The problem with these desktop tunnels is that the flow patterns they model are nowhere near what happens over the real car due to the difference in Reynolds number and Mach number, the two flow similarity parameters that must match the real car in order for the resulting flow patterns to develop in the same way—a complete failure of the model to replicate the real physical system. While the execution of the tunnel itself may be fine (in other words, its accuracy to the true flow over a scale model RC car may be very close), its dissimilarity to the real flow over full-size cars renders it utterly unsuited for the purpose most people think they can use it for and makes it very easy to mislead enthusiasts, students, and sometimes seasoned engineers who don't know any better. I looked up the website for one of these before writing this; they have ad copy and review excerpts everywhere stating such untruths as, “Lets you visualize what you can’t see, just like the major manufacturers,” and, “Test the aerodynamics of your 3D creations, or even your own car designs, and bring your ideas to life!” The smallest models manufacturers test are 1:4 scale because of those similarity parameters I mentioned above (a physical limitation
—there is no way around this), and if your goal is to build a real car these small wind tunnels will tell you nothing about its aerodynamic performance when the design is scaled up.
 
On the other hand, a good model for airflow over a real car is a detailed full-size buck in a large wind tunnel. Such a model is likely to develop airflow patterns and give results similar to the real car out on the road, and wind tunnel design has evolved over the past century to increase this likelihood. Professional wind tunnels now incorporate moving ground surfaces, have open test sections with very low blockage ratios, can attain high flow speeds, and have sensitive measurement equipment for calculation of force and moment coefficients.
 
An even better model? The real car on a real road. This is where a home modifier has an advantage over an OEM developing a new vehicle: we are working with already-existing cars and can test changes to their geometry in the real world fairly easily, although one trade-off is measurement methods that are often less sensitive.
 
The important takeaway here is that there will be inherent limitations any time you model something or look at the results of someone else’s modeling (especially the plethora of amateur CFD images online—we’ll see why in the next posts in this series), and quite often those limitations will not be immediately apparent or intuitive. The goal of any model should be to give us credible information about the real thing it attempts to copy; this stands at odds with the fact that no model is the same as the real thing, and some are drastically different. Remember the adage: “All models are wrong; some models are useful,” and always try to answer the question, “Is this test or simulation going to give me results that are applicable to the real thing?” Don’t ignore the answers to that question; try to figure out how and why the model is wrong so that you can improve it!

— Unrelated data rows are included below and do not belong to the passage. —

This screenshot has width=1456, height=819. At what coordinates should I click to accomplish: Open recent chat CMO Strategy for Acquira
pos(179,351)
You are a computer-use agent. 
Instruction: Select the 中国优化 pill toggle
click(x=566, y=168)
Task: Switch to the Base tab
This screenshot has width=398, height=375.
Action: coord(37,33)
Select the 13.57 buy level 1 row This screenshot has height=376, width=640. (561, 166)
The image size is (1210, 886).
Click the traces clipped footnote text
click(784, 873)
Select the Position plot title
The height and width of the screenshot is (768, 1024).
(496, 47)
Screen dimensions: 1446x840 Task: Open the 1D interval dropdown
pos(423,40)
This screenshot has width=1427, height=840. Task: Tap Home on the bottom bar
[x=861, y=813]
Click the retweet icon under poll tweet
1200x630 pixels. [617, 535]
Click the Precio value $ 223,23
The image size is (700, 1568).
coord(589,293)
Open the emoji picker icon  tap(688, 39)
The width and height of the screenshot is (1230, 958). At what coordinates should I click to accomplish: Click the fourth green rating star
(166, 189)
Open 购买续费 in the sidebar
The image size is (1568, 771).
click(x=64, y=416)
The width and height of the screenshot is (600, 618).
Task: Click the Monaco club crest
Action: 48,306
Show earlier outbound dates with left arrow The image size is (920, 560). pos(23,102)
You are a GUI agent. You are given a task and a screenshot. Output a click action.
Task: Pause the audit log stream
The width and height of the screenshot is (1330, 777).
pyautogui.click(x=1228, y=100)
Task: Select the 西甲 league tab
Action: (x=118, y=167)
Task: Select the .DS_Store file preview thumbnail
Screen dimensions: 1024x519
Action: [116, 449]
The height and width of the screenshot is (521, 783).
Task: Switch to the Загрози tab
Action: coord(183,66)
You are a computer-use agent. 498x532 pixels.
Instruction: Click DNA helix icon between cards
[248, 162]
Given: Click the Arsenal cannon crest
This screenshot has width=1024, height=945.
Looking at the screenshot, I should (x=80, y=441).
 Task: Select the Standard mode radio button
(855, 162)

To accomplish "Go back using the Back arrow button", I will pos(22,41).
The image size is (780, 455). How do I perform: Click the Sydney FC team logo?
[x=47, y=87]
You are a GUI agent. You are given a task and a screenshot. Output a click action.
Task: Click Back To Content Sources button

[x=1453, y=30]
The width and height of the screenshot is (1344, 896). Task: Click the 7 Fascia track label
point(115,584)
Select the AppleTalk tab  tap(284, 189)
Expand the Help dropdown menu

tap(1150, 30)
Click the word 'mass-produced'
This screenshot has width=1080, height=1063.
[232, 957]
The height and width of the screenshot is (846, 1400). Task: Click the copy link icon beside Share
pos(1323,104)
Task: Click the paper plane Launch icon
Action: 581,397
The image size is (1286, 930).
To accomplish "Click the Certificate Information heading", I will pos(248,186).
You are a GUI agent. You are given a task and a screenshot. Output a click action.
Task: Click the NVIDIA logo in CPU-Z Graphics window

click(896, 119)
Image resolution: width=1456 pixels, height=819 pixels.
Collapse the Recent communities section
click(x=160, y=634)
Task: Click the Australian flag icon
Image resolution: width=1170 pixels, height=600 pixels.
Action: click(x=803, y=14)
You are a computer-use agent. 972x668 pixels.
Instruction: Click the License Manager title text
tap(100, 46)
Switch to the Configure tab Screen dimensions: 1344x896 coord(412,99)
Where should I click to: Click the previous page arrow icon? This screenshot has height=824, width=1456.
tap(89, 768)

A lot of people (online and off) try to crap on real-world testing due to a belief that modeling or simulation, like those desktop wind tunnels or CFD, are somehow more trustworthy because they remove the chaos and noise of real life. In fact, the opposite is true: you should be more skeptical of models and approximations precisely because they cannot account for the messiness and nuance of physical systems—if they can even replicate the fundamentals correctly in the first place.